Destination: Daughter

Your destination, the GPS repeats, is on the right in 600 feet.

I am in Cary, North Carolina.

Only 600 feet from reuniting with the daughter to whom I gave birth 18 years ago today.

I find my destination.

My phone.

My voice.

Are you here? she exclaims.

Yes…are you here?

Oh my God! Yes!

Come outside?

Yes!

We’re still holding phones to our ears when she emerges.

Our eyes meet and our phones drop.

Before I remember to breathe, she’s already burrowed in my arms.

Her shoulder fuses to my chin like a long-lost limb.

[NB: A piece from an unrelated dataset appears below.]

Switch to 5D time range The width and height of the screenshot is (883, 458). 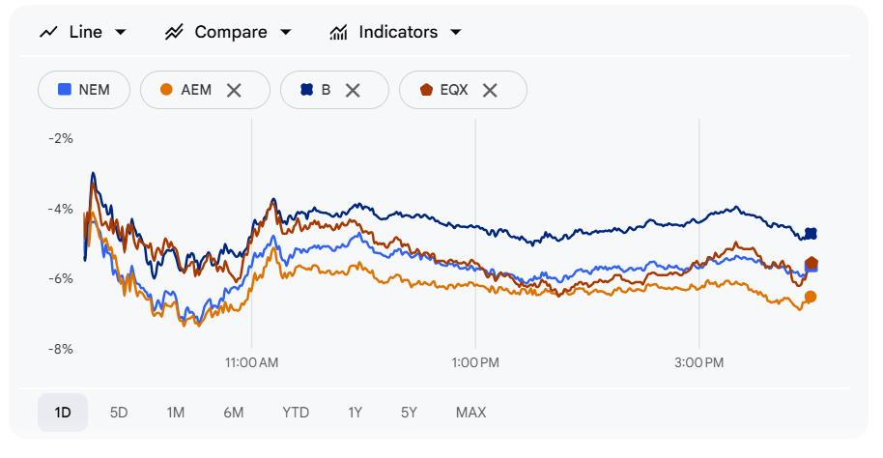pos(119,413)
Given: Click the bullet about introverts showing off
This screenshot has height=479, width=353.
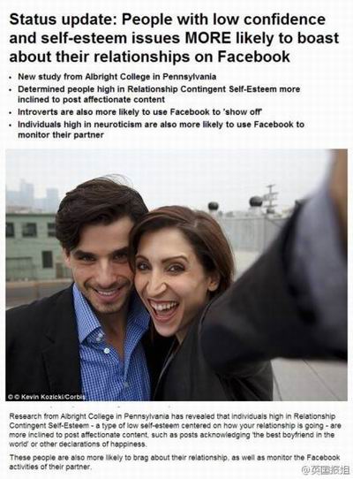Looking at the screenshot, I should click(x=140, y=112).
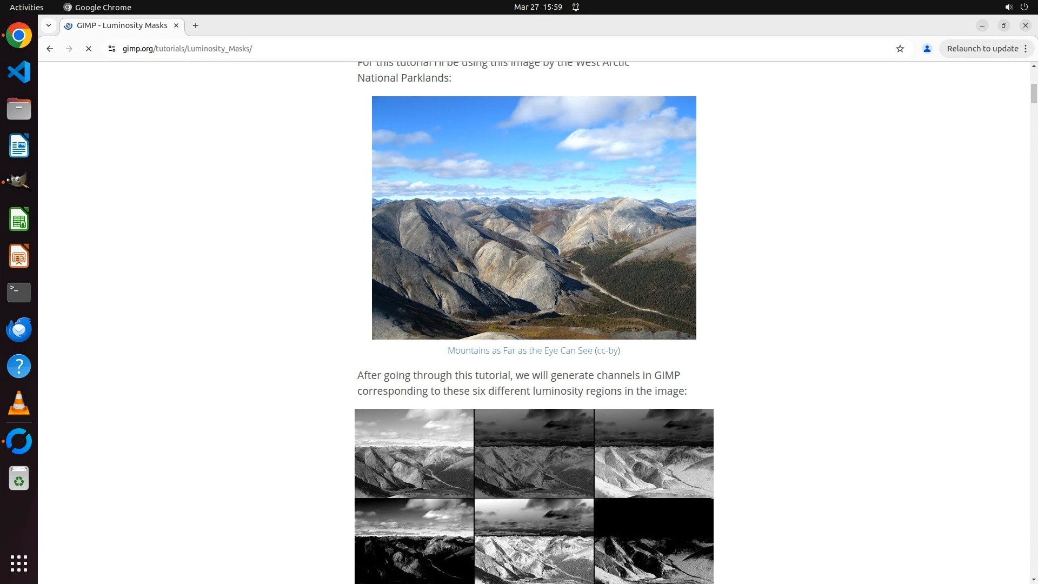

Our arms grip each other’s rib cages.

Feet meet and rock in place.

We are a single silhouette of fabric and skin.

A single silhouette from which sobs and squeals and sighs are escaping.

A single silhouette being filmed by several lenses.

I shift away from the cameras, find her ear.

Darling girl, I whisper.

She squeezes tighter.

Oh, darling girl, happy birthday.

She sobs harder.

I find her shoulder again.

Breathe in the apple scent of her long brown hair.

Exhale a few sobs of my own.

We sway in the December air—five minutes? fifty-five minutes?—until our senses start to recover.

She lifts her head toward my ear.

I’ve been dreaming about this moment, she confesses.

Me too, I admit. How’s it going so far?

It’s perfect, she sighs.

You’re perfect, I whisper.

We squeeze each other until we’re both cry-laughing.

We do not let go until our tears have officially dissolved into giggles.